TCK, CMK ve CİK olmak üzere tüm ceza kanunları için çalışan akademisyenler komisyonunda Prof. Dr. İzzet Özgenç, sulh ceza hakimliğinin kapattığı 17 Aralık dosyasının yeniden açılabileceğini belirtti. Türkiye-İran petrol ticaretiyle ilgili ortaya çıkan kirli çıkar ilişkisinin adlî vaka özelliğini kaybetmediğini ifade etti. Zaman gazetesinden İzzettin Çiçek’e konuşan Özgenç, 2000’li yıllarda banka yöneticilerinin kesinleşmiş kararlara rağmen yeniden yargılanıp mahkûm edilmesini örnek gösterdi.
Ceza hukukçusu Prof. İzzet Özgenç, 17 Aralık 2013’teki rüşvet ve yolsuzluk iddialarına ilişkin soruşturmayı Twitter’dan “Türkiye’nin İran’dan satın aldığı petrolün karşılığı olan paranın İran’ın istifadesine sunulması sürecinde izlenen yolla ilgilidir” diye değerlendirmişti.
Özgenç, dün yeniden aynı konuya dönerek 17 Aralık 2014’te, rüşvet ve yolsuzluk soruşturmasının sulh ceza hakimliği tarafından kapatılmasına ilişkin çarpıcı iddialarda bulundu. Ceza kanunlarının mimarı İzzet Özgenç’e göre 17 Aralık rüşvet ve yolsuzluk iddialarına ilişkin soruşturmanın kapatılması mümkün değil, dosya adli vaka özelliğini kaybetmediği için yeniden açılacak. Özgenç, bu dosyayla ilgili şunları söyledi:
“Nükleer enerji alanında yürüttüğü faaliyetler dolayısıyla İran’a Birleşmiş Milletler Güvenlik Konseyi kararı ile uygulanan yaptırımlar çerçevesinde, Türkiye İran’dan temin ettiği petrol karşılığında ödenmesi gereken parayı bir milli bankada İran adına açılan bir hesapta tutacaktır. Ancak Türkiye, ABD ve müttefiklerine karşı taahhütlerine rağmen bu petrol parasını İran’ın istifadesine sunma yönünde bir yol izlemiştir. Türkiye sadece taahhütlerine aykırı bir yol izlemekle iktifa etmemiş; bu yolun izlenmesi sürecinde bir kirli çıkar ilişkisi ortaya çıkmıştır. Bu kirli çıkar ilişkisi, cumhuriyet savcılarının verdiği ve sulh hakimlerinin ‘tahkim’ ettiği ‘takipsizlik kararları’yla, adli vak’a olma özelliğini kaybetmemiştir.”

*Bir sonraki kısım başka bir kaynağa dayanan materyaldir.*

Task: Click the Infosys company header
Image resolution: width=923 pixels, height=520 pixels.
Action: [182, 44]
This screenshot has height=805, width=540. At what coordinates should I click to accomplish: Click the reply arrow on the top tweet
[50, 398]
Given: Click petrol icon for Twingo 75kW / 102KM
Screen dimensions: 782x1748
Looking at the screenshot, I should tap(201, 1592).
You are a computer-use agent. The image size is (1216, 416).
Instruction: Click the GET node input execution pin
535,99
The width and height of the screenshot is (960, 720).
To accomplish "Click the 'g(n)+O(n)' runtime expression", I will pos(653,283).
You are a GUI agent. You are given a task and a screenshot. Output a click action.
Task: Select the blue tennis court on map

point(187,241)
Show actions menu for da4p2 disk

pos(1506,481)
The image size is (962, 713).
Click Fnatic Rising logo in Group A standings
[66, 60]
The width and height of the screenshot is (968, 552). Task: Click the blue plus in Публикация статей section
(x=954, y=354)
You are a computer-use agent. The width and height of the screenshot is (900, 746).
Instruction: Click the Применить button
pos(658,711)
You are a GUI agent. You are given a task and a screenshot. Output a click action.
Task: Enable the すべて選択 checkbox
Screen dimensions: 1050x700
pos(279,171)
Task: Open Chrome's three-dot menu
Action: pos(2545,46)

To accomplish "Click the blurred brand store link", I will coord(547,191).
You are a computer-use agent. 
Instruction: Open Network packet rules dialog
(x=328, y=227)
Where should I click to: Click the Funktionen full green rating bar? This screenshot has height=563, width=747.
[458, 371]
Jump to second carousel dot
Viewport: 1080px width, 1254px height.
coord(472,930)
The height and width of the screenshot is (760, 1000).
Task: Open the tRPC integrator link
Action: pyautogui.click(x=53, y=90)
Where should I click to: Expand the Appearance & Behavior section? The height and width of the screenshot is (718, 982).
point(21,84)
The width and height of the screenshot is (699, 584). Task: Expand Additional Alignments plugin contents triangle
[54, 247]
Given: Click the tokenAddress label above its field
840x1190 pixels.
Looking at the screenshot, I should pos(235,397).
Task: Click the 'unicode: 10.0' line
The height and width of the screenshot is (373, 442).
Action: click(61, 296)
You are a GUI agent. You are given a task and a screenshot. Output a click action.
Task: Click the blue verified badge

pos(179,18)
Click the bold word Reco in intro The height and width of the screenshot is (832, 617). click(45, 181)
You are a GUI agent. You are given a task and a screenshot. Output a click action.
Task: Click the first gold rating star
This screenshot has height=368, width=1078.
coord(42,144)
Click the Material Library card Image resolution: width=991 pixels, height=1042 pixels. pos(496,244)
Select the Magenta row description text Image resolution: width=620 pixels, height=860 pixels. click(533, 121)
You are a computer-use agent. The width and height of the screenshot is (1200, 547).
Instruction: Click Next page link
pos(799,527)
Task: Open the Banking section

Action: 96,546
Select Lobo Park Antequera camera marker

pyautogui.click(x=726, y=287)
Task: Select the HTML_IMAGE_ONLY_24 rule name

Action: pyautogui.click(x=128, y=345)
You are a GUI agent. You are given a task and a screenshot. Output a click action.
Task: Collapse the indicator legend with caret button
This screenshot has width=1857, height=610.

Prof. Özgenç, 17 Aralık dosyasının yeniden açılmasına ilişkin, yakın tarihte yaşanan benzer bir süreci örnek gösterdi. Hortumlanan bankalarla ilgili ‘takipsizlik’ kararının, belli bir süre sonra mahkeme tarafından nasıl kaldırıldığını “Banka yolsuzlukları dolayısıyla 1990’lı yılların sonu ve 2000’li yılların başında güveni kötüye kullanma suçu bağlamında cumhuriyet savcıları tarafından verilmiş olan takipsizlik kararları veya mahkemeler tarafından verilmiş olan kararlar, kesinleşmiş olmalarına rağmen, sonraki süreçte kaldırılmış ve banka hakim ortak ve yöneticileri aynı fiiller sebebiyle bankacılık zimmeti suçundan mahkum edilebilmişlerdir” diye anlattı.